Generics drug giant Teva has been reeling since Mylan won approval to offer a generic version of blockbuster multiple sclerosis drug Copaxone. The drug represents 18% of Teva’s total revenue and 45% – 50% of its EBITDA. Generic Copaxone is expected to negatively impact Q4 2017 results and fully kick in by Q1 2018. Newly hired CEO Kare Schultz revealed he would lay off 14,000 employees (25% of the workforce) in an effort to wring $3 billion in costs out of the business. He will also suspend the dividend and make deep cuts to R&D.

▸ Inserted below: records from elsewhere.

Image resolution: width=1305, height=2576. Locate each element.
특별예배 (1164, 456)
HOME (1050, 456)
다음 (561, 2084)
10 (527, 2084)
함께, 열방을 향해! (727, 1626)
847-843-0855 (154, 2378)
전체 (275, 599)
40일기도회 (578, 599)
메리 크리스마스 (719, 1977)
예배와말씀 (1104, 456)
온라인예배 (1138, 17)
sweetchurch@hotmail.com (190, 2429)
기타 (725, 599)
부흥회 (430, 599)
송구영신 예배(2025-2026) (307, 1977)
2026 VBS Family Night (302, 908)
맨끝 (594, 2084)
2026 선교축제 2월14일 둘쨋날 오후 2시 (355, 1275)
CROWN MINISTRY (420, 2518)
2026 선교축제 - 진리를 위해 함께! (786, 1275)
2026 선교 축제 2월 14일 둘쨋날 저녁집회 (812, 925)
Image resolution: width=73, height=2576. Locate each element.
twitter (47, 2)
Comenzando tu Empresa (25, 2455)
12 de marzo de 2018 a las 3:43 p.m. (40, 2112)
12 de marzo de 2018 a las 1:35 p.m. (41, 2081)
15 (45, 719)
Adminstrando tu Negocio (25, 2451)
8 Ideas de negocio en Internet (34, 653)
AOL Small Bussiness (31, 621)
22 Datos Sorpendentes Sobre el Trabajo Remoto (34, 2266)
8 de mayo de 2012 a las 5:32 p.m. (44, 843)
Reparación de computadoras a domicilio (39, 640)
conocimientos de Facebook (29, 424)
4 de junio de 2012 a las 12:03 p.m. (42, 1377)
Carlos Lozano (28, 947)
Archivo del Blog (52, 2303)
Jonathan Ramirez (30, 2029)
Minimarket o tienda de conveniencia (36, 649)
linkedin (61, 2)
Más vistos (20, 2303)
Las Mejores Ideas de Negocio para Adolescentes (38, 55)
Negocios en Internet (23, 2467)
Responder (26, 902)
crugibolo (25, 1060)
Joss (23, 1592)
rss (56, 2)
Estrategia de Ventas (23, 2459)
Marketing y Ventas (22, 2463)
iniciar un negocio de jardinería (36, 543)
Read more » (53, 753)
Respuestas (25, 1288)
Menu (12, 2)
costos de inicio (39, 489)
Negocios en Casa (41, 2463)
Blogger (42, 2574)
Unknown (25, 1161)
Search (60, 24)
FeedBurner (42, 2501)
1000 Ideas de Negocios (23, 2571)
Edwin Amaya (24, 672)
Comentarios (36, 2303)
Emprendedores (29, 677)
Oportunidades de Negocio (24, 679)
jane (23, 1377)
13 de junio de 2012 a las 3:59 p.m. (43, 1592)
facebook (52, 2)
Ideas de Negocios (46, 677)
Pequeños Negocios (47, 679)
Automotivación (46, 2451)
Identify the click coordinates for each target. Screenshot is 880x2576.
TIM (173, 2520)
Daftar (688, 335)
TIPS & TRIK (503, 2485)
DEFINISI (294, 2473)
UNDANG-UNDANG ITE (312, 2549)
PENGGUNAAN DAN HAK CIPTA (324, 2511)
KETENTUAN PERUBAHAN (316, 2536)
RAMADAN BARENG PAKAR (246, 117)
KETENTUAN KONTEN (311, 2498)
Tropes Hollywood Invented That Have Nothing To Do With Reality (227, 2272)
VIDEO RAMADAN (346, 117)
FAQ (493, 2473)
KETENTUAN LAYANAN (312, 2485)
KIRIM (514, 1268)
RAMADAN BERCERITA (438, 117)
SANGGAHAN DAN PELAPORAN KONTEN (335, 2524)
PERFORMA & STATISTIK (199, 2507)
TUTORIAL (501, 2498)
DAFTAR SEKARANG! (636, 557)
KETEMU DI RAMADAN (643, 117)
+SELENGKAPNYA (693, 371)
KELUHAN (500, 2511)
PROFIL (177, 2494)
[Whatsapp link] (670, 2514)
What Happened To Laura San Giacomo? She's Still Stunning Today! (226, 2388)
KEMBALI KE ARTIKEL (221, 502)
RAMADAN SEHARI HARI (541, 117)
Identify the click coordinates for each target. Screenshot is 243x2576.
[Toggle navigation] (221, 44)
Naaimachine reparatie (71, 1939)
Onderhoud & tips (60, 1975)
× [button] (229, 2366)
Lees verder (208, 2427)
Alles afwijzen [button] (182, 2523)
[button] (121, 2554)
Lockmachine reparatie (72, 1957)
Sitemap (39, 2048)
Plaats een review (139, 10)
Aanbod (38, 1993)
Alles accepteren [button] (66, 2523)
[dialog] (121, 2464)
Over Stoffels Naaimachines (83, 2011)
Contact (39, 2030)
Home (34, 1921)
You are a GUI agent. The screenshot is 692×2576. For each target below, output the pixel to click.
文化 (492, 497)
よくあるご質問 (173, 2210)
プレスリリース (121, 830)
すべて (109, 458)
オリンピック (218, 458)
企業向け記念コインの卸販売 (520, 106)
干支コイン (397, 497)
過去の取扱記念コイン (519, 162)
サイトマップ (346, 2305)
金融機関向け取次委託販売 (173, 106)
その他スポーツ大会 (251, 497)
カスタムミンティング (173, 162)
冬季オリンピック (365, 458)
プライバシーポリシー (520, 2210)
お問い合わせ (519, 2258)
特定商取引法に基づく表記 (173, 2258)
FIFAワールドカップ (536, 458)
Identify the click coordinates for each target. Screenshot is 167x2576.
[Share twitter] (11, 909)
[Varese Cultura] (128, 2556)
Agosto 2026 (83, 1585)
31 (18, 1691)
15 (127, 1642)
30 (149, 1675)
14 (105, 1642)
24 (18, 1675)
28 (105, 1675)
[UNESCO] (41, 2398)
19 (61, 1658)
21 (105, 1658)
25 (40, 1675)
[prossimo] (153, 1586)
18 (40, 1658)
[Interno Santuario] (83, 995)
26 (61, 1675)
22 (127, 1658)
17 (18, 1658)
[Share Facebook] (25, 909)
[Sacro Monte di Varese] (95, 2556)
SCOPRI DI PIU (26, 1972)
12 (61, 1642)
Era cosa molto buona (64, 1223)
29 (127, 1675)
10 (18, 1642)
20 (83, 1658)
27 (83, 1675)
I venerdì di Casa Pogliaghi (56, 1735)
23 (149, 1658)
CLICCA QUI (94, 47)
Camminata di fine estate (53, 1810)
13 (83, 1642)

Teva still has $35 billion in debt that needs to be repaid. Its debt already exceeds 5x run-rate EBITDA. Fitch recently downgraded the company to junk status. Once generic Copaxone kicks in I expect the company’s credit metrics to deteriorate further. An even more pressing matter is that $5 billion of the company’s debt load is due next year, and $19 billion over the next three years. The Shock Exchange is on record that generic Copaxone could trigger Teva’s insolvency:

I also estimate that generic Copaxone could cut Teva’s EBITDA by about 34%, making it difficult to cover its $34 billion in net debt. Said another, generic Copaxone could cause Teva to become insolvent. Below I attempted to value Teva including the impact of generic Copaxone.

Not only will Teva’s debt exceed its enterprise value but the company could be hard-pressed to make principal payments as they come due. About $5 billion of its debt is due next year and $19 billion over the next three years. The company has $680 million in cash and generates about $2.3 billion in free cash flow annually. That will decline once generic Copaxone arrives.